Cosa rara no dijo nada más, como si estuviera avergonzado; pero eso no podía ser cierto porque no había nada que avergonzara a Eduardo. Al menos nada que a Pedro se le ocurriera.


Cuando le soltó las manos a su padre, Eduardo se incorporó, pero no a tiempo de atrapar la bata que le tiró Pedro, que le cayó sobre la cara.


—Mira, Pedro, en cuanto a lo de esta noche… —le dijo mientras se la retiraba de la cabeza.


Pedro estaba seguro de que no le apetecía escuchar aquello, pero también de que de todos modos tendría que escucharlo.


—¿Qué pasa? —le preguntó.


—Estaba pensando… que tal vez puedas olvidarte de mencionarle este incidente a tu madre.


Pedro se volvió a mirarlo y se asombró al ver la mirada de pesar genuino en el rostro de Eduardo.


—Sería un poco vergonzoso —reconoció Eduardo—, encontrarse uno a merced de la mujer que no ama delante de la mujer a la que ama.


—¿Quieres a… mamá?


—Desde que la vi por primera vez en la clase de gimnasia.


—Pero… todas esas mujeres…


—Eh, yo nunca he dicho que sea un santo. Además, se ha tirado años sin querer saber nada de mí. Ir de flor en flor ha sido un modo estupendo de pasar el rato mientras pensaba que no me quería. ¿Pero sabes qué?


Pedro tenía miedo de saberlo, de preguntar.


—Últimamente, me da la impresión de que tengo una oportunidad con ella. A no ser, por supuesto, que me hubiera visto esta noche. Si estuviera aquí, tal vez se echara todo a perder.


Desde luego Eduardo estaba verdaderamente avergonzado.


Pedro le pareció que no tenía sentido, hasta que pensó en lo que le había dicho su madre hacía un rato. Que había sido ella la que había dejado a Eduardo, y no al contrario como él siempre había pensado.


Y se preguntó por qué eso consiguió enternecerlo un poco cuando en realidad no quería sentir ternura.


—¿Entonces quieres decir que no eres tan superficial como quieres que piense todo el mundo?


—Oh, claro —Eduardo suspiró—. Pero sea lo que sea lo que pienses de mí, por favor, no se lo digas a ella.

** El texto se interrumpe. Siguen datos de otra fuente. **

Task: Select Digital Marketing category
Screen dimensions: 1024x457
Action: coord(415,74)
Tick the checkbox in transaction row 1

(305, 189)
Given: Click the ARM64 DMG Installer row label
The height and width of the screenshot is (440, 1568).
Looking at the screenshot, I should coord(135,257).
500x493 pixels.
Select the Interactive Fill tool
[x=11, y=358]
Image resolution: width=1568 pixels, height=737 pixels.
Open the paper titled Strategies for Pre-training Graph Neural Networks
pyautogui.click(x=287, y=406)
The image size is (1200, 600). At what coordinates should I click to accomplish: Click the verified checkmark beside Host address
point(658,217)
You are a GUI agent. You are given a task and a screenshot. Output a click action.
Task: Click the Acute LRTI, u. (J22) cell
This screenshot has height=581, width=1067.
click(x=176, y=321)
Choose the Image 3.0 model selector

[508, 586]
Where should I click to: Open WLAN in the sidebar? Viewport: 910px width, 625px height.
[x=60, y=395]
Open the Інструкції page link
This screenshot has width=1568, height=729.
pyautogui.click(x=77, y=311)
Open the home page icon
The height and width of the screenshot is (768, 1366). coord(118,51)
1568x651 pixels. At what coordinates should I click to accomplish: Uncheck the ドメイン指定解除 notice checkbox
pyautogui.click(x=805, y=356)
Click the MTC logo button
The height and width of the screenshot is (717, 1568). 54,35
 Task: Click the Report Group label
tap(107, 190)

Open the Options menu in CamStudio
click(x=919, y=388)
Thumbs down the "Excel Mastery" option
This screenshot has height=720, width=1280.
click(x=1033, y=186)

Pedro cambió de postura con incomodidad al ver lo serio que estaba su padre.


—Te lo prometería, pero es demasiado tarde, Romeo. Eva está abajo.


Eduardo recogió su camisa y metió los brazos rápidamente. Pedro suspiró y le lanzó los pantalones.


—Date prisa. Porque… ¿papá?


Al oír el apelativo desacostumbrado, Eduardo se quedó inmóvil y tragó saliva.


—¿Sí?


—No se lo diré.


Pedro se tambaleó ligeramente cuando Eduardo lo abrazó con fuerza, y después levantó los brazos y le devolvió el abrazo a su padre.